Bahasa Indonesia di Tangan Musisi Indonesia

Oleh. Asa Jatmiko


Bahasa menunjukan bangsa. Kita selalu menyebutnya demikian, manakala kita mulai mempertimbangkan bahasa sebagai bagian penting dari kehidupan dan dinamika sebuah masyarakat. Dalam aspek sosiologi, bahasa mengejawantah dalam tutur kata yang menyatu bersama kebudayaannya. Dia tidak semata-mata menjadi alat komunikasi, melainkan lebih dari itu, larut di dalam sendi kehidupan masyarakat itu sendiri. Dia tidak sekadar menjadi “penghubung/penyambung” sesuatu informasi, melainkan menjadi darah-daging dari kebudayaan, yang bersamanya pula bahasa menjadi hidup dan berkembang. Pada tingkat ini, bahasa tidak lain adalah ekspresi dari seseorang, kelompok, atau masyarakat itu sendiri. Pada setiap bidang kehidupan, bahasa memiliki ekspresinya masing-masing, untuk mewujudkan pemikiran dan gagasan.

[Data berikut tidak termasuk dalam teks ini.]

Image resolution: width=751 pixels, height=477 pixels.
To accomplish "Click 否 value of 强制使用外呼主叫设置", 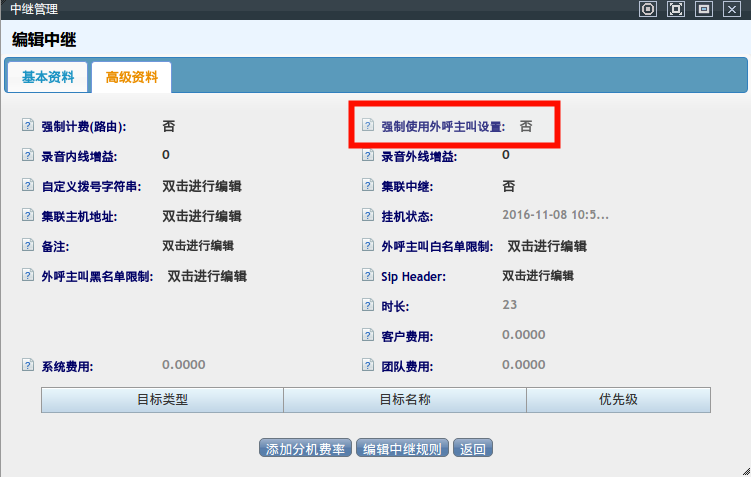I will (x=525, y=127).
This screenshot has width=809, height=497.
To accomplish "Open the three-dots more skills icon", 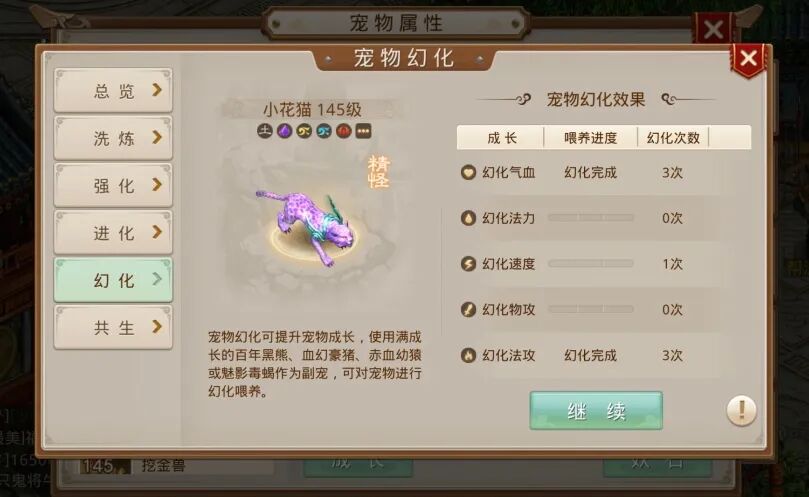I will 363,131.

Demikian pula dari aspek hukum, ekonomi dan politik, bahasa sesungguhnya merupakan pencitraan atas suatu pemikiran atau gagasan yang lebih nyata. Tentu saja, dengan caranya masing-masing. Keterwakilan ekspresi yang diampu oleh bahasa menjadikan bahasa bisa berkembang. Dan oleh karena pemakaian bahasa tersebut sudah sedemikian kompleks, ia dengan sendirinya pula memiliki persoalan-persoalan yang lebih kompleks, ketika di dalam bahasa mengandung tersirat nilai-nilai, makna dan pemaknaan. Bahasa memang memiliki energi besar untuk turut mengembangkan cara berpikir, berperilaku, menunjukan/menentukan sikap bagi masyarakatnya. Oleh karena itu, setiap pemakai bahasa memiliki tanggung jawab tidak hanya terhadap pemikiran dan gagasannya, melainkan juga terhadap sisi moral, etika dan estetika.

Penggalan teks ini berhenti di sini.